**** Material provided
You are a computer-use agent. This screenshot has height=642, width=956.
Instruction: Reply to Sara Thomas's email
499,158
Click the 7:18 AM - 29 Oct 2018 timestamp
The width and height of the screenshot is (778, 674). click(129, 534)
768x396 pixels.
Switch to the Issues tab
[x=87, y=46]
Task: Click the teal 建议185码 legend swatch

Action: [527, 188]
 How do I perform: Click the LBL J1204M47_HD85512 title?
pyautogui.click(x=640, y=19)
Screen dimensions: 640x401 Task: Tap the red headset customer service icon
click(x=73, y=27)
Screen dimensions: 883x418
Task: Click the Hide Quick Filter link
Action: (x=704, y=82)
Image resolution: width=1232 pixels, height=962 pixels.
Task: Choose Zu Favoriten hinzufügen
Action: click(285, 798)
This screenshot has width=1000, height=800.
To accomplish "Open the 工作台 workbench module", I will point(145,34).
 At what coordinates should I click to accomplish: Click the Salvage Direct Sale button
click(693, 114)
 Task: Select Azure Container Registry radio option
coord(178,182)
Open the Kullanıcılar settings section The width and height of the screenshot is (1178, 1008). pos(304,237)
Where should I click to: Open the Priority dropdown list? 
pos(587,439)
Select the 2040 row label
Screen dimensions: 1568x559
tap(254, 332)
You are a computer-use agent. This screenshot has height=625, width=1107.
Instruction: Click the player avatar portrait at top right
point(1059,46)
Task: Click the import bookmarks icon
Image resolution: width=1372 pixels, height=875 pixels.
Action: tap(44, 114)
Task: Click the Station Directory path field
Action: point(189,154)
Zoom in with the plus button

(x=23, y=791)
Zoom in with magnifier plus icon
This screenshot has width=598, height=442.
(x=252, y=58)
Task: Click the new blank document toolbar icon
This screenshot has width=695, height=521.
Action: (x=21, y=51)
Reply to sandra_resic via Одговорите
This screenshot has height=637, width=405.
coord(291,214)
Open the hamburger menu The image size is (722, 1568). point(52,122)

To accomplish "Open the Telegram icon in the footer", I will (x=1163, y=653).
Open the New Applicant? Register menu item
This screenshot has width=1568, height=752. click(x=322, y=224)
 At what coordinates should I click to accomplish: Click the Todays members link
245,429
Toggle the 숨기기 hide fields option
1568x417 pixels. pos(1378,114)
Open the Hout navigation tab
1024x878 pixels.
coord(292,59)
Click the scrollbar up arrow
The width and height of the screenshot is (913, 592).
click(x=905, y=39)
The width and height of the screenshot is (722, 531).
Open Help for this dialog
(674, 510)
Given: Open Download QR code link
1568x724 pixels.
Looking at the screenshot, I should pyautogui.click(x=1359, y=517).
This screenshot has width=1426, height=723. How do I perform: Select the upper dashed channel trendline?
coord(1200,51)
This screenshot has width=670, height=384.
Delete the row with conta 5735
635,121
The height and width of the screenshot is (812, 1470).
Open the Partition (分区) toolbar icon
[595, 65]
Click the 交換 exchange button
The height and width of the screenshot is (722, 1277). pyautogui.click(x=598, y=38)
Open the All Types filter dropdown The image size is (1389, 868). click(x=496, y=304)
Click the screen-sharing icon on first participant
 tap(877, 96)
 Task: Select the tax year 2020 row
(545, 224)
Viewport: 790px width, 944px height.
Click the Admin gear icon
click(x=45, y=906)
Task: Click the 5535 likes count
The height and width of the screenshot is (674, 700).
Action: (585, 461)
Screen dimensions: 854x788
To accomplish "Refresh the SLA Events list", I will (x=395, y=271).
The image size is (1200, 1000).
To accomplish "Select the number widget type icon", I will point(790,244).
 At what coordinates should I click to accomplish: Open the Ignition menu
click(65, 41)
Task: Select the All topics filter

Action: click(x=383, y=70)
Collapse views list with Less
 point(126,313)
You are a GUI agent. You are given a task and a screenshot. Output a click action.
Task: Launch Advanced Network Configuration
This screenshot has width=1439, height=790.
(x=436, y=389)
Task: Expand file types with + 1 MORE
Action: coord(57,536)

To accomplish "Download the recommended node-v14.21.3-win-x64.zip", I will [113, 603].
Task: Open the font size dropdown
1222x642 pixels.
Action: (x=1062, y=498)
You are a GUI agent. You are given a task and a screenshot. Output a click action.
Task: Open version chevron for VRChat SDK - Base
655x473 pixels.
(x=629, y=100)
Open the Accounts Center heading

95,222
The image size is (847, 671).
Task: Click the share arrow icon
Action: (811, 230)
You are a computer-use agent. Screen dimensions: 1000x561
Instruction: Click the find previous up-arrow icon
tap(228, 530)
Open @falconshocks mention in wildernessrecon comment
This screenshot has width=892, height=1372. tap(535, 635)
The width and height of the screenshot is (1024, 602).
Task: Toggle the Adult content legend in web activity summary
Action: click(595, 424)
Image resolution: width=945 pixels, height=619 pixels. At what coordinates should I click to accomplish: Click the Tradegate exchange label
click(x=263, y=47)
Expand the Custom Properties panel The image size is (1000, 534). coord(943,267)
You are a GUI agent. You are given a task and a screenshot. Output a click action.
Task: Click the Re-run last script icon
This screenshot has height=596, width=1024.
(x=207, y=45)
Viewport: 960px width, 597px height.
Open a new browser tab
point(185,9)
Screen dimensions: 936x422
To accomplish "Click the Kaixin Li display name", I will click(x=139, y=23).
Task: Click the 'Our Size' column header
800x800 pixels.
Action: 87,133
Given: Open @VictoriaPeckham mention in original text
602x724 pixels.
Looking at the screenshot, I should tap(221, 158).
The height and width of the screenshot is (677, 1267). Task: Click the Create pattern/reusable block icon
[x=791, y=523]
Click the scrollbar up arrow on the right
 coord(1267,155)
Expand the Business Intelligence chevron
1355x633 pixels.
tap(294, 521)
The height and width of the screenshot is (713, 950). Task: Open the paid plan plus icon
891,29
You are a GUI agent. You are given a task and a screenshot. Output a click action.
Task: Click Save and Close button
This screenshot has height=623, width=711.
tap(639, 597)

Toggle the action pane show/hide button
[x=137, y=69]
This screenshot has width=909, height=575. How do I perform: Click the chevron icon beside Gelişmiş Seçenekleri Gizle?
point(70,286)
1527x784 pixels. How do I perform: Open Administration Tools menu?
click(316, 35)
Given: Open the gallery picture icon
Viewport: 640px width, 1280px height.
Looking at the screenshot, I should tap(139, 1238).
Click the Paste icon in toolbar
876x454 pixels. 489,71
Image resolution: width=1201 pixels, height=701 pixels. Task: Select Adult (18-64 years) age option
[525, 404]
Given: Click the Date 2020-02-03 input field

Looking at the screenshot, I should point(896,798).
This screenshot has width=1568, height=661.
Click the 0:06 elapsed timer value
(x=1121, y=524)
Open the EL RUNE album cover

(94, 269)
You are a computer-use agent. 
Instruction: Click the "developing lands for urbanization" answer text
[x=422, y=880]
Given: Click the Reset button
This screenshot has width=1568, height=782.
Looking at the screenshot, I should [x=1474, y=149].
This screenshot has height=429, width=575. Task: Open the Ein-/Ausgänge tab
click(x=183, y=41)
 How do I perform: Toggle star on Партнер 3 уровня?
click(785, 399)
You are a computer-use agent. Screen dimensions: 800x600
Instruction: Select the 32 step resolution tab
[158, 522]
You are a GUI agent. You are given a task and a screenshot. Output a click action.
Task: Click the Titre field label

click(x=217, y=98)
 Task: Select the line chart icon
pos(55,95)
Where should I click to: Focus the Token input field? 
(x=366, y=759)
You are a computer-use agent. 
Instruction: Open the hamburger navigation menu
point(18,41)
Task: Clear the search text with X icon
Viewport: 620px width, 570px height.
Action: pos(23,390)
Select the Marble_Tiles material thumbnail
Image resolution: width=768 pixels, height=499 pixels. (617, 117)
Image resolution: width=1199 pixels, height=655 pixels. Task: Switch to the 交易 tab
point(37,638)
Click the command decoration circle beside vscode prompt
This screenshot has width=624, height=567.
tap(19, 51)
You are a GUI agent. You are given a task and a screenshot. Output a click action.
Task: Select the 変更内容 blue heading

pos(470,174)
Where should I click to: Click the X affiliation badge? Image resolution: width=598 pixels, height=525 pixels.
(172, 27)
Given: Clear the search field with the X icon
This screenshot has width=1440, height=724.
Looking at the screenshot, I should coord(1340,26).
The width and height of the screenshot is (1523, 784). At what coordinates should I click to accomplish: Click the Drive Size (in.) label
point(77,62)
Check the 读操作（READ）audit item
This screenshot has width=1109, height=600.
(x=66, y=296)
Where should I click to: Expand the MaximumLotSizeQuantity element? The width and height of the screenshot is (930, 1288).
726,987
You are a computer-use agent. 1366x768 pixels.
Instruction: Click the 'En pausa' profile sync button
********
→ To do: From the records above, repeat exactly the lines from the one with "Task: Open the font size dropdown" through the one with "Task: Open version", both included.

→ Result:
Task: Open the font size dropdown
1222x642 pixels.
Action: (x=1062, y=498)
You are a GUI agent. You are given a task and a screenshot. Output a click action.
Task: Open version chevron for VRChat SDK - Base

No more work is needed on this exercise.